Da cultura de estupro à barbárie

Na Zona Oeste do Rio de Janeiro, cidade sede das Olimpíadas 2016, mais de trinta homens estupraram uma adolescente, o fato causou horror no Brasil inteiro. Nas redes sociais aconteceu uma explosão de mulheres que se sentiram pessoalmente atacadas pela exposição pública de tamanha barbárie: os próprios criminosos publicaram no Twitter o vídeo comprovando a tortura, fizeram piadas, e se vangloriaram do corpo desacordado e ensanguentado da jovem.

Por Rosita Schaefer*, especial para o Vermelho

Crime de estupro coletivo - Divulgação

Toda a mobilização de mulheres para discutir o tema do estupro coletivo gerou alguns frutos: em pouco tempo o Ministério Público do RJ já tinha recebido mais de 800 denúncias.
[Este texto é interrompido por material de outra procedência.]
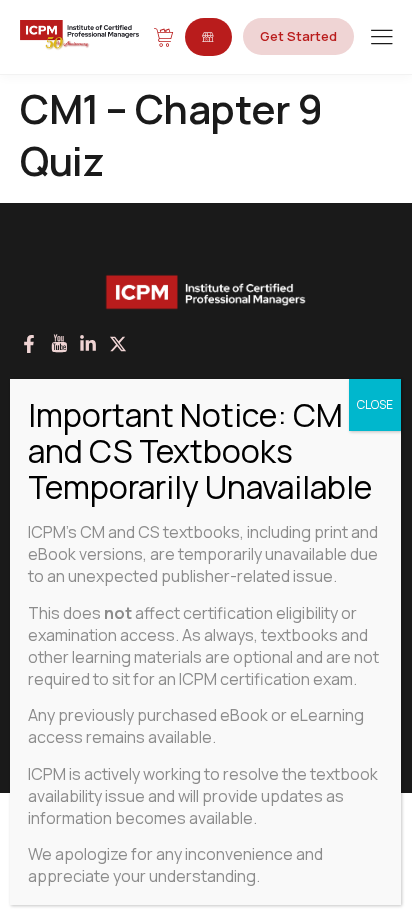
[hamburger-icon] (381, 38)
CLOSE (375, 404)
Além disso, dezenas de mulheres se empenharam em localizar a vítima, formando uma rede de proteção e acolhimento de mulheres para mulheres. Diversos atos surgiram organizados de forma independente e espontânea, convocando milhares de mulheres às ruas. A palavra de ordem do dia foi: eu quero o fim da cultura de estupro! 

Mas o que é exatamente esse termo?

Em inglês, "Rape culture" foi o termo cunhado por feministas dos EUA na década de 70 para mostrar como a sociedade não só naturaliza o estupro no dia-a-dia como também culpabiliza as próprias vítimas do assédio sexual. 

Como podemos observar isso na prática? 

Mesmo com tantas mulheres escandalizadas com o ocorrido, muitos comentários vindo de homens na internet diziam que a vítima deveria ter "se cuidado mais", que "se não tivesse bebido isso não teria acontecido", que ela deveria ter provocado de alguma forma, que "se estivesse na igreja isso não aconteceria". As intenções são bem claras: nós mulheres nunca devemos sair da vida doméstica, não podemos exercer a vida pública.

Mas que mecanismos são esses responsáveis pela falta de empatia dos homens? Será que homens são encorajados pela sociedade a agredir mulheres sexualmente? Andrea Dworkin, famosa militante anti-pornografia, diria que sim. A vítima do estupro coletivo teve hemorragia interna e ruptura na bexiga, isso sem contar as complicações psicológicas. O que faz tantos homens acharem que isso é sexo? O que faz eles acharem que vítimas de estupro sofreram agressão pela roupa que vestiam, ou por algum comportamento vulgar? 

Para Dworkin "qualquer violação do corpo da mulher pode se tornar sexo para homens. Essa é a verdadeira essência da pornografia". Hoje podemos achar todo tipo de bizarrice na indústria pornográfica sendo vendido como "sexo". Além de vídeos envolvendo tortura, animais, fezes, muitas pessoas assistem pornô sem saber que até o mais e "limpo" sexo pode ser um estupro filmado. (aliáis, a própria exposição do video do estupro coletivo no Twitter por si só já configura um outro crime). Muitos elementos usados de forma lúdica durante o sexo, como mordaças, chicotes, coleiras, são na verdade inspirados em instrumentos de tortura usados na escravidão contra negros e na perseguição religiosa às mulheres. Na Escócia do século 16, por exemplo, era usado um freio de metal (freio para Scold`s) para calar e causar ferimento da língua, e ele era usado exclusivamente em mulheres. Muitas casas tinham correntes, onde era possível acorrentar a mulher utilizando o freio, e isso era feito até que elas "se comportassem". Tudo fica muito claro quando retornamos a citação de Katherine Mc Kinnon: "Em outras palavras, o feminismo é a teoria de como a erotização da dominação e a submissão cria o gênero, cria mulheres e homens na forma social que conhecemos hoje.

Portanto homens, entendam que nossas noções de "homem" e "mulher" tem profunda ligação com o estupro coletivo que aconteceu no Rio de Janeiro, e com todos os estupros que acontecem de duas em duas horas na nossa cidade. Os homens que postaram o vídeo no Twitter estavam vangloriando isso como uma 'atitude de homem', uma demonstração de sua virilidade, e da sua identidade social enquanto homem. Lembrem-se disso na próxima vez que pensarem em enaltecer sua própria identidade enquanto homem. Hoje em dia, a pornografia é a principal "educação sexual" que homens recebem, ao passo que mulheres são proibidas de falar sobre sua própria sexualidade. A exemplo de países socialistas como Cuba e a República Popular Democrática da Coréia, precisamos pensar um novo modelo igualitário de educação sexual, digno de uma sociedade socialista, onde homens e mulheres são educados da mesma forma.